Normalerweise trägst du eure Jacken die Treppe hinunter bis zur Haustür und ihr zieht sie dort gemeinsam an. Da du jedoch diesmal noch vorher die dreckige Wäsche in den Keller bringen möchtest, hast du keine Hand frei, um die Jacken zu tragen. Du ziehst deine Jacke schon einmal an und bittest dein Kind, seine Jacke auch bereits in der Wohnung anzuziehen. Dein Liebling weigert sich vehement dagegen und läuft immer wieder durch die ganze Wohnung davon.


Der Trotz deines Kindes hat einen Grund:


Trotzanfall aufgrund von Abweichen gewohnter Routinen:

Du bist von der gewohnten Routine abgewichen – nun versteht dein Kind die Welt nicht mehr. Es möchte doch einfach wie immer raus gehen und freut sich auf den Spielplatz.

Dem Gehirn von Kleinkindern fällt es einfach schwer auf flexible Veränderungen zu reagieren. So sind sie in diesen Momenten schlichtweg überfordert und reagieren darauf mit Widerstand.

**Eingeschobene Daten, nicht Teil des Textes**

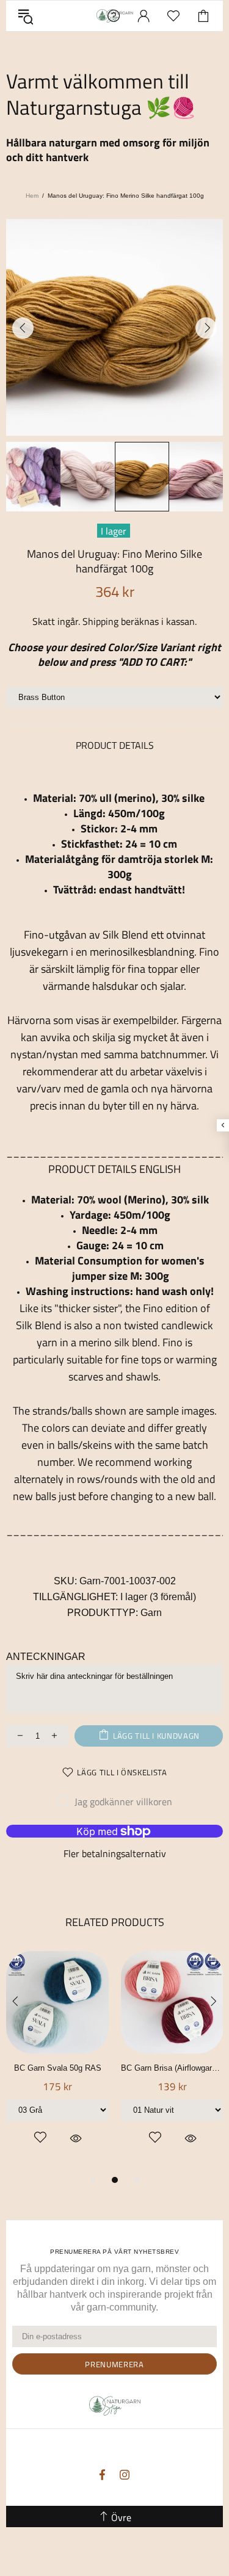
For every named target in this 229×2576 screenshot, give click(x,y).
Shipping (100, 621)
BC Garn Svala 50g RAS (57, 2068)
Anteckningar (45, 1656)
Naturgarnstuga (114, 2405)
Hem (32, 195)
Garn (151, 1612)
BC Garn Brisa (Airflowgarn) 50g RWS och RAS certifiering (172, 2068)
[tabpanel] (57, 2062)
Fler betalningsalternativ (115, 1853)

Mögliche Lösung: Versuche deinem Kind ruhig und einfühlsam zu erklären, dass du die Jacken heute nicht heruntertragen kannst, da du die dreckige Wäsche tragen musst. Du könntest deinem Kind auch die Aufgabe geben die Jacke diesmal selbst zu tragen und langsam vor ihm her laufen, damit es die Treppe nicht herunterfällt. Auch das Kind als erstes runter zu bringen und dann noch einmal die Wäsche zu holen könnte eine Möglichkeit sein, in dieser Situation dem Trotzanfall vorzubeugen.

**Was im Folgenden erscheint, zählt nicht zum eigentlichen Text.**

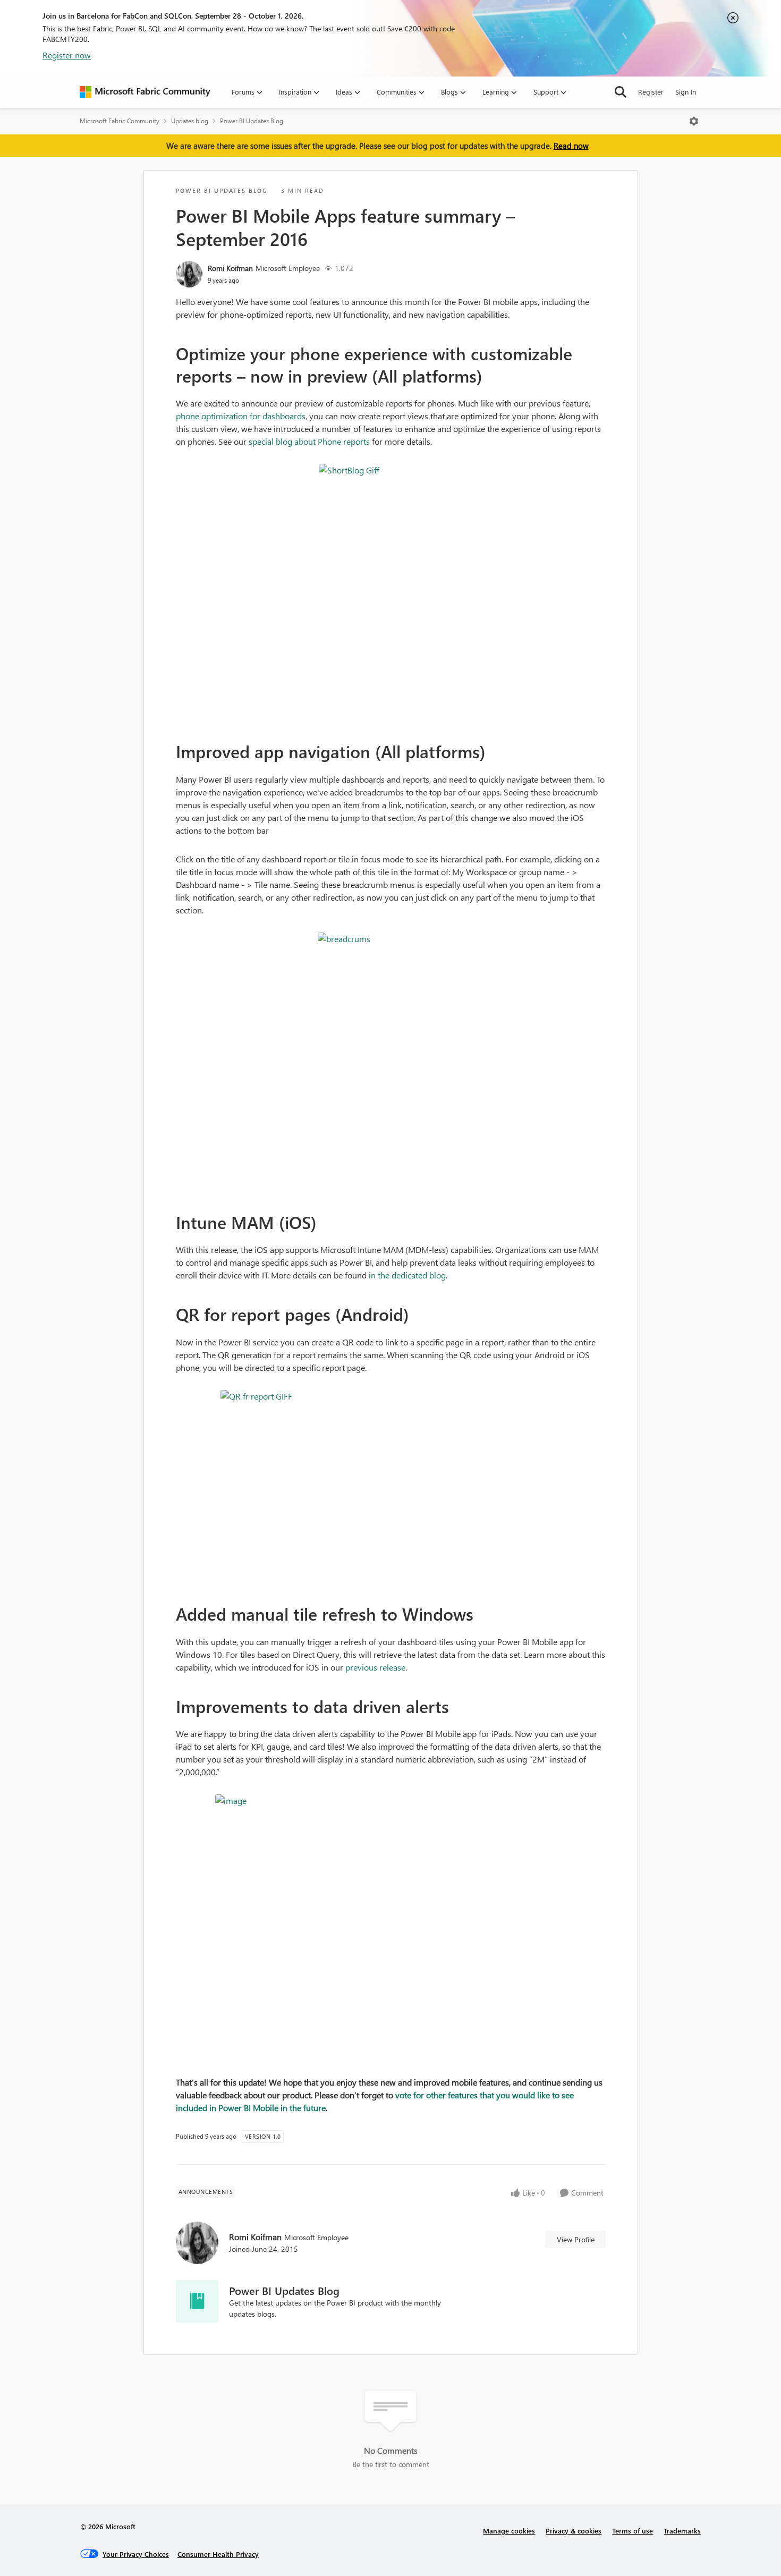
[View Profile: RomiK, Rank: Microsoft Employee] (189, 274)
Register (651, 91)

Auch wenn du deinem Kind die ganze Situation ruhig erklärt hast und dein Kind sich beruhigt hat, kann es sein, dass es sich erst einmal anders verhält, als du es erwartest. Lass ihm dann etwas Zeit. Meist dauert es ein bisschen, bis die für ihn neue Situation, von ihm verstanden wird. Manchmal muss dein Kind auch noch eine Kleinigkeit erledigen, die ihm sehr wichtig erscheint, bevor es losgehen kann. So kann es durchaus sein, dass dein Kind noch einmal in sein Zimmer oder ins Badezimmer läuft, um z.B. seine dreckigen Socken zu holen, die es dann noch mit in den Wäschekorb schmeißt.

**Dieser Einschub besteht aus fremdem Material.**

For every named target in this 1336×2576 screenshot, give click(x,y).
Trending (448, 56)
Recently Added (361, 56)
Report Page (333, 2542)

Trotzanfall aufgrund anderer Empfindungen:

Vielleicht war deinem Kind aber auch so warm, dass es nicht verstehen konnte, dass es die warme Jacke schon in der Wohnung anziehen sollte. Auch wenn es für dich gerad ok ist, die Jacke anzuziehen, da es so warm ja gar nicht ist und ihr ja eh gleich draußen seid, fühlt sich die Temperatur für deinen kleinen Schatz höchstwahrscheinlich ganz anders an. Kinder rennen in der Wohnung oft auf und ab und legen in kürzester Zeit viel mehr Schritte zurück als wir Erwachsene. Deinem Kind ist eventuell so warm, dass es viel eher versteht die Jacke im kühleren Hausflur anzuziehen, als oben in der warmen Wohnung.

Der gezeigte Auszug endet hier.